• [SET TASK]: Render the part of the listing that opens with the line containing "Adresse (422, 1070)" and closes with the line containing "Téléphone (559, 1505)" as a Markdown table with the columns "Row" and "Line", omitting any blank lines.

(Entries showing where items appear)
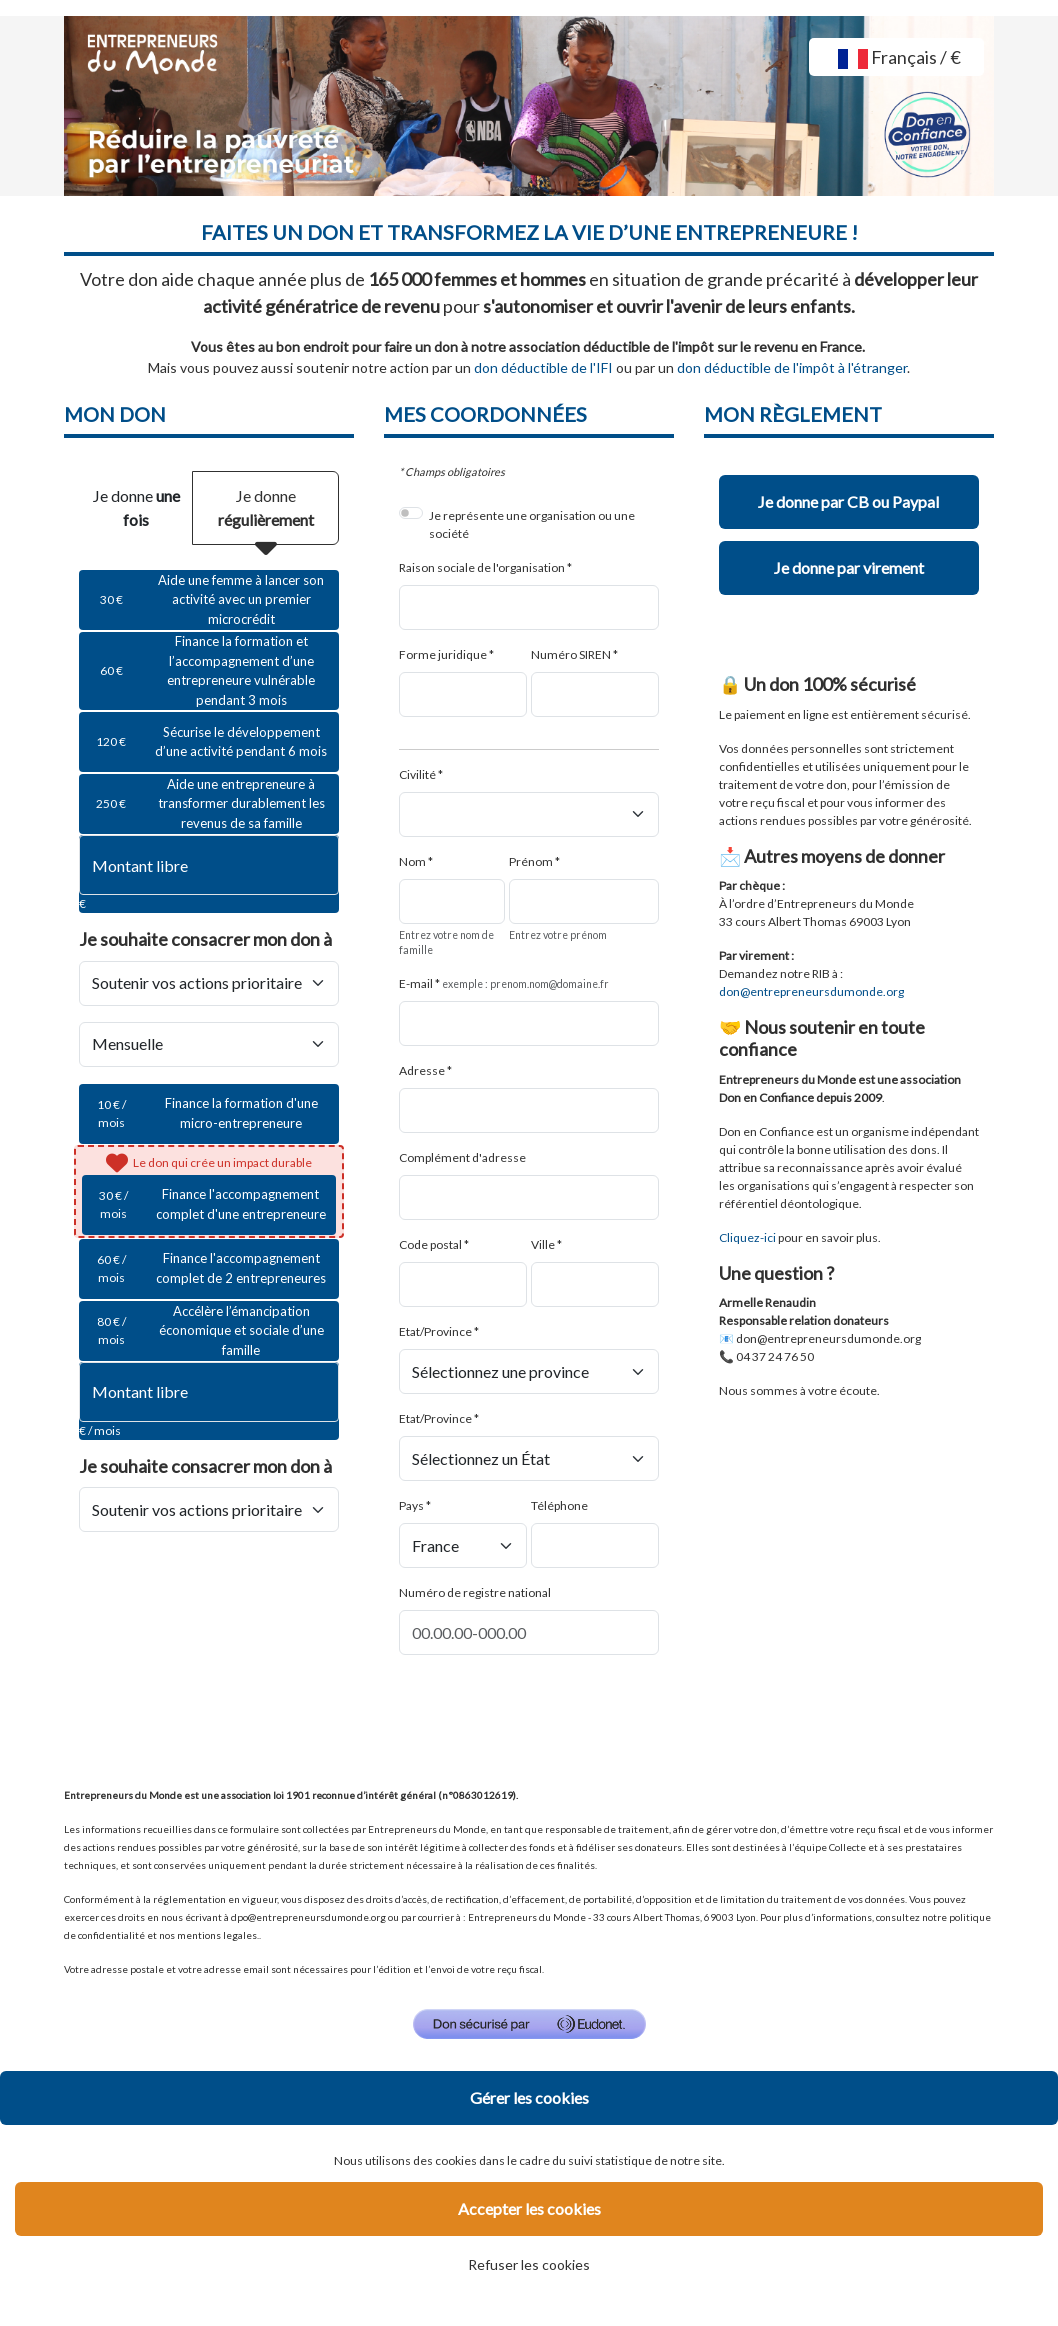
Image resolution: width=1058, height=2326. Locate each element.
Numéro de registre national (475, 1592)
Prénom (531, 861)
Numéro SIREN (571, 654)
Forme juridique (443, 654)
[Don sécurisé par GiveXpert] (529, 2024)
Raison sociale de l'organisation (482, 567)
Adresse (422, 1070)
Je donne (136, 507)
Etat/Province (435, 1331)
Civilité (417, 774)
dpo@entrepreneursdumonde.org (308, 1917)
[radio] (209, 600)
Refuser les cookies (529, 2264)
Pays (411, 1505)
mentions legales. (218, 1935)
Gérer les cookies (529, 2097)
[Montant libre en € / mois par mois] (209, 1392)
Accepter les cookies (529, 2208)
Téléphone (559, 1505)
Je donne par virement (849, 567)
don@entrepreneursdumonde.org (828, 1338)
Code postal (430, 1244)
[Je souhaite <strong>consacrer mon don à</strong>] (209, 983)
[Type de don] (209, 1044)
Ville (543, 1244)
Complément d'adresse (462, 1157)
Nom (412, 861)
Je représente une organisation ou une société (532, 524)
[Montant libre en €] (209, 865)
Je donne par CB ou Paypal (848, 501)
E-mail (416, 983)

==

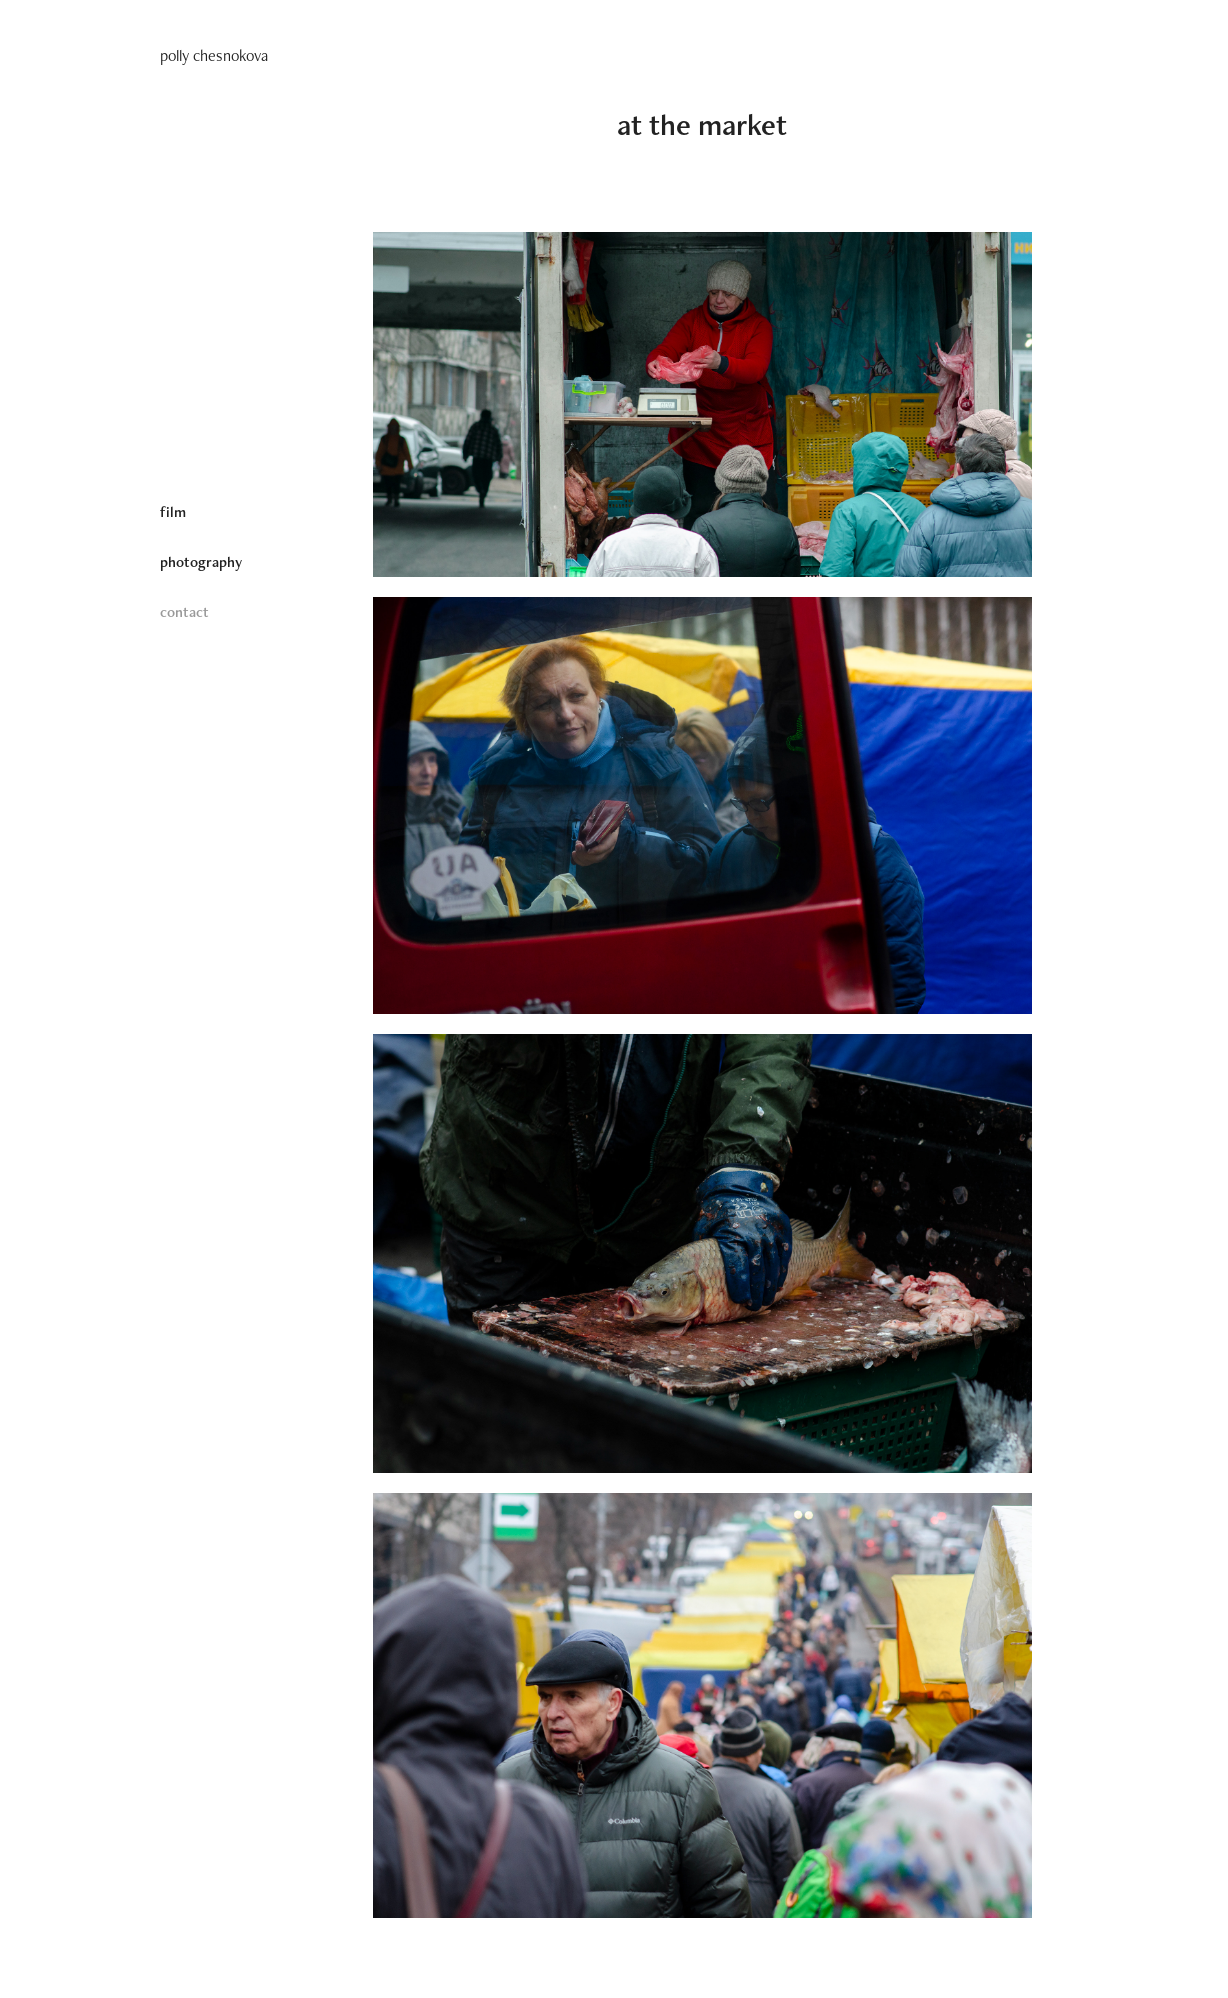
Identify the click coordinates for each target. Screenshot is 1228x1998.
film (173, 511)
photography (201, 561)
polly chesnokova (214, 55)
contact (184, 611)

...

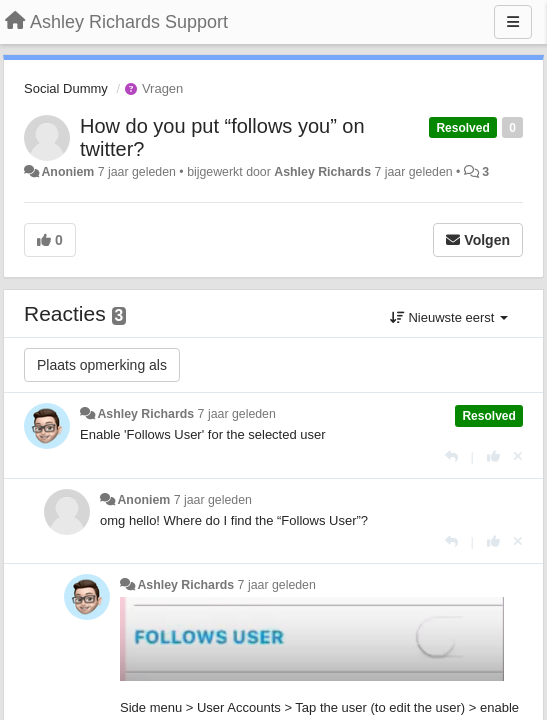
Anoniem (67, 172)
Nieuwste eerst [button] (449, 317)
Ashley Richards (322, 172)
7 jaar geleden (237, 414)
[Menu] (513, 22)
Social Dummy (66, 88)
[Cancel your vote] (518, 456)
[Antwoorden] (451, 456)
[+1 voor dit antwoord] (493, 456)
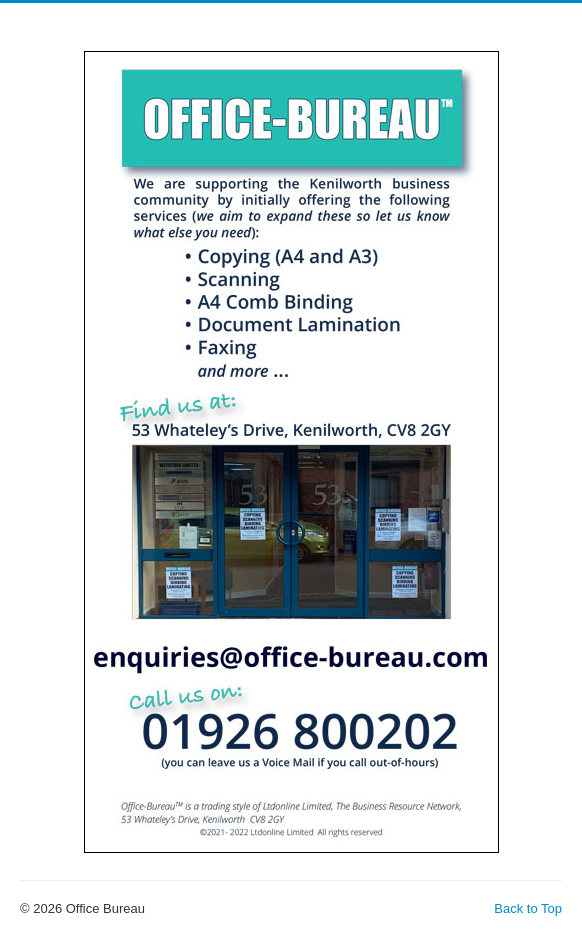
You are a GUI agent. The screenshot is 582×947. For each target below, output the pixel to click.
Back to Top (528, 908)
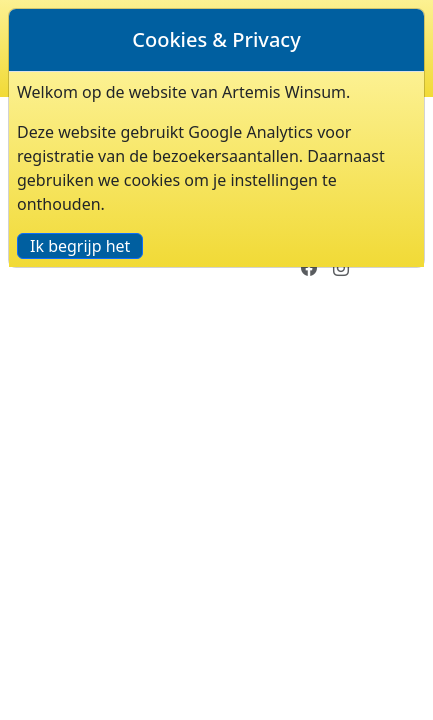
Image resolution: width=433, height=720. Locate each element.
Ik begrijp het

• [WRITTEN SOLUTION]:
| Row | Line |
|---|---|
| 1 | Adresse (422, 1070) |
| 2 | Je donne (136, 507) |
| 3 | Etat/Province (435, 1331) |
| 4 | Civilité (417, 774) |
| 5 | dpo@entrepreneursdumonde.org (308, 1917) |
| 6 | [radio] (209, 600) |
| 7 | Refuser les cookies (529, 2264) |
| 8 | Pays (411, 1505) |
| 9 | mentions legales. (218, 1935) |
| 10 | Gérer les cookies (529, 2097) |
| 11 | [Montant libre en € / mois par mois] (209, 1392) |
| 12 | Accepter les cookies (529, 2208) |
| 13 | Téléphone (559, 1505) |